Getting started with Pandas using Docker

The tool I use most as a data analyst is python pandas. It works with all data formats, sql, and cloud solutions like aws/google/microsoft. I think the biggest challenge I have recommending it to friends and colleagues is that it’s pretty intimidating. Most analysts have some experience with programming using excel, macros, or VBA.

But it is a huge jump from being able to understand the logic behind programming and getting something to a programming language and their dependencies working on your computer. I’ll show you a stable way to get it on your computer. How to automate calculations between columns, clean dates, and generate a pivot table without opening excel.

Getting the right python version, packages, and system variables can be a huge frustration getting started. To simplify this we are going to use a docker. Seems pretty crazy to add another piece of complicated technology to get the first complex technology to work. But it will be easier to get started with a couple of commands trying to install it from scratch.

There also other ways use pandas like: google colab, aws sagemaker, and the jupyter team have made docker “stacks” themselves.

Getting Started

Step 0: Download git (Git – Installing Git) and docker (Docker Desktop for Mac and Windows). They might take a few mins to download. This works on both Apple and PC.

On windows, you have to make sure you’re running the most up to date version. Also need to have WSL installed, but that should come with docker.
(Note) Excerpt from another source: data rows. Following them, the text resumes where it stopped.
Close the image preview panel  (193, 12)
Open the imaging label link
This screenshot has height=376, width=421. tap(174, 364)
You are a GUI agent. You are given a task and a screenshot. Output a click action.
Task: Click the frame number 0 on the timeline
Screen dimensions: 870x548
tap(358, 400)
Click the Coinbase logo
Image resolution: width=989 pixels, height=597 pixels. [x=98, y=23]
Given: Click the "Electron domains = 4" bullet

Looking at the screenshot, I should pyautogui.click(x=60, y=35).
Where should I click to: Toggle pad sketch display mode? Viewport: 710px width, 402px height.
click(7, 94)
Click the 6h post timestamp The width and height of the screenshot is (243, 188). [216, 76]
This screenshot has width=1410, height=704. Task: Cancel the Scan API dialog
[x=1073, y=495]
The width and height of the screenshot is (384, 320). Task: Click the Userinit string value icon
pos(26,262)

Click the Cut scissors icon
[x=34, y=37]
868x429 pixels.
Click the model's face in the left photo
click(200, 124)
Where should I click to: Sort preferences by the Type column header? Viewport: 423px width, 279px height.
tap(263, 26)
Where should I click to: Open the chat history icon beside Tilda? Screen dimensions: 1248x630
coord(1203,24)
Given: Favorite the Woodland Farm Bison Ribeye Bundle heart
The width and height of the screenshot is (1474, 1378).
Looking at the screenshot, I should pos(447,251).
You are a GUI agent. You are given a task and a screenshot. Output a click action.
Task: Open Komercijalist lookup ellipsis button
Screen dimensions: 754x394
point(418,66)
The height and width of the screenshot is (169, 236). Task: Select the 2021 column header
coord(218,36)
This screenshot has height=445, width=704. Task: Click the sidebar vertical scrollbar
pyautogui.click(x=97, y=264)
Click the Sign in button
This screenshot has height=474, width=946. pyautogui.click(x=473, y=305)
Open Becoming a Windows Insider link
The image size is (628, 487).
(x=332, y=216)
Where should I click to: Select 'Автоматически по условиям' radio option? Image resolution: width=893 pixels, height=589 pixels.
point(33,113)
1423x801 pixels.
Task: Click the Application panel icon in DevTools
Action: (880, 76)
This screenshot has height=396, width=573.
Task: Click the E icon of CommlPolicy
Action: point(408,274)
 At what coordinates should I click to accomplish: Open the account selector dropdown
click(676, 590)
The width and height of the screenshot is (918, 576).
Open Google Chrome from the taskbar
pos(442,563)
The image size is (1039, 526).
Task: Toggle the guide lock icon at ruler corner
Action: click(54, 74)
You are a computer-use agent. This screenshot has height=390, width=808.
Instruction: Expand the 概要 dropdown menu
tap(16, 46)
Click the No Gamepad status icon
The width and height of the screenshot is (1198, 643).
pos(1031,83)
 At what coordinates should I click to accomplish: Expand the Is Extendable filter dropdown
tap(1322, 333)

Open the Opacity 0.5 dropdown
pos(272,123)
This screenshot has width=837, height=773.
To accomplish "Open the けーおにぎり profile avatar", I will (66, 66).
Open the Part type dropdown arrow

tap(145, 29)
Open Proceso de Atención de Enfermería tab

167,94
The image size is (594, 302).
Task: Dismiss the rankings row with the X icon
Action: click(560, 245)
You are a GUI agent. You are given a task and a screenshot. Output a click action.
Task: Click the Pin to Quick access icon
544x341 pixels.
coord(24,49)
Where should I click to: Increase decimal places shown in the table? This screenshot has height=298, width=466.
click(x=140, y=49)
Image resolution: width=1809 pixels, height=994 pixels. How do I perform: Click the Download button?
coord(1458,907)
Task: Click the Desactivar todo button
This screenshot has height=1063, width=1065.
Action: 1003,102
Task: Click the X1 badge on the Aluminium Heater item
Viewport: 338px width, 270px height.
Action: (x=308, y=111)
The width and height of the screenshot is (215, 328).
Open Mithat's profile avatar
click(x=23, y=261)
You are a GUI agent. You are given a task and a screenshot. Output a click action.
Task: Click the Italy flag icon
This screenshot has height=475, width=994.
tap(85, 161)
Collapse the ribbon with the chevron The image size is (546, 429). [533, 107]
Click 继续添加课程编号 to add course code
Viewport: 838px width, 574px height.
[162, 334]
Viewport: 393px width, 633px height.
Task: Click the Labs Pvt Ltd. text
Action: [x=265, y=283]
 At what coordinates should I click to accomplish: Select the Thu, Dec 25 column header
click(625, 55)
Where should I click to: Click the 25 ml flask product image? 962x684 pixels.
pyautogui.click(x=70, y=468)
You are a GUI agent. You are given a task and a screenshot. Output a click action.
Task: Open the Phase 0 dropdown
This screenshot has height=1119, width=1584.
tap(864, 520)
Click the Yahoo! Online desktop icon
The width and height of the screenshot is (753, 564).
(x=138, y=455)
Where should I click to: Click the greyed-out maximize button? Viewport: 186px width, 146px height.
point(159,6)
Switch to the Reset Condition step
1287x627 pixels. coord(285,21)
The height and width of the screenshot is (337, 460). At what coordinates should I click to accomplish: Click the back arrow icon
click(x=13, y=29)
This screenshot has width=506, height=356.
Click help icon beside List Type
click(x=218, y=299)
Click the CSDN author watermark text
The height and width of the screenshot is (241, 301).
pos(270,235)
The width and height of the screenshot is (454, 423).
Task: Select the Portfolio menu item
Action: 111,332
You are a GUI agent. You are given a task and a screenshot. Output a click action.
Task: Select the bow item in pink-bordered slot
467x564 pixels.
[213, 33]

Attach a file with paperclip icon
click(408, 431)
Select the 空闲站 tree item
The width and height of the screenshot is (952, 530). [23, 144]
Step 1: Open terminal / wsl (windows)

Step 2: Change the directory to your desktop. Type the following.

cd ~/Desktop/

Step 3: Download my repo on github.

git clone https://github.com/kylepierce/pandas-docker-example.git

Step 4: Go into the repo directory

cd pandas-docker-example

Step 5: Type in following command.

docker-compose up

Docker compose should come with the docker for mac or windows desktop app. If you get an error you can make sure you have it installed by typing “docker-compose –help” now you should have a screen that looks like this

If you go to https://localhost:8888 you should see this.

Digging into the data

Now that we have the infrastructure out of the way we can focus on the programming side.

This is your “file system”. Right now there are two items. There is a data folder where CSV is located and there is a file called ‘calculate_metrics.ipynb’

If you open calculate_metrics.ipynb you’ll see this.

Notebooks are a great way to learn because you can run individual code blocks one at a time and see their output. If one breaks you’ll know pretty quickly.

Click on a Cell (hover and see a border appear around each cell) and hit the Run button at the top of the page. You’ll see a green asterisk spinning and then turn into 1 when the cell it’s complete. You just imported the Panda’s package!

The first thing we will do is to load our data into our notebook. I included a dummy ‘metrics.csv’ file in the ‘Data’ folder. Click on the 2nd cell and click run again and our CSV will be turned into a DataFrame. Dataframe is similar to a spreadsheet it gives more tools to manipulate data.

In the see your data section there are a few ways to view the data. Click run on each cell to see the output.

That not be too exciting for a small file, but if you’re working with a file has a million rows or 100’s of columns it might be nice to see their names and what type of data before working on it.

Now to get into more interesting things. Say we want to decide to hire another store salesperson or phone salesperson. We can calculate the conversion rate for in-store and sales by phone calls to help us make our decision.

Pretty simple! Now we can convert the date to the standard date YYYY-MM-DD and find each day’s day of the week (Monday, Tuesday…).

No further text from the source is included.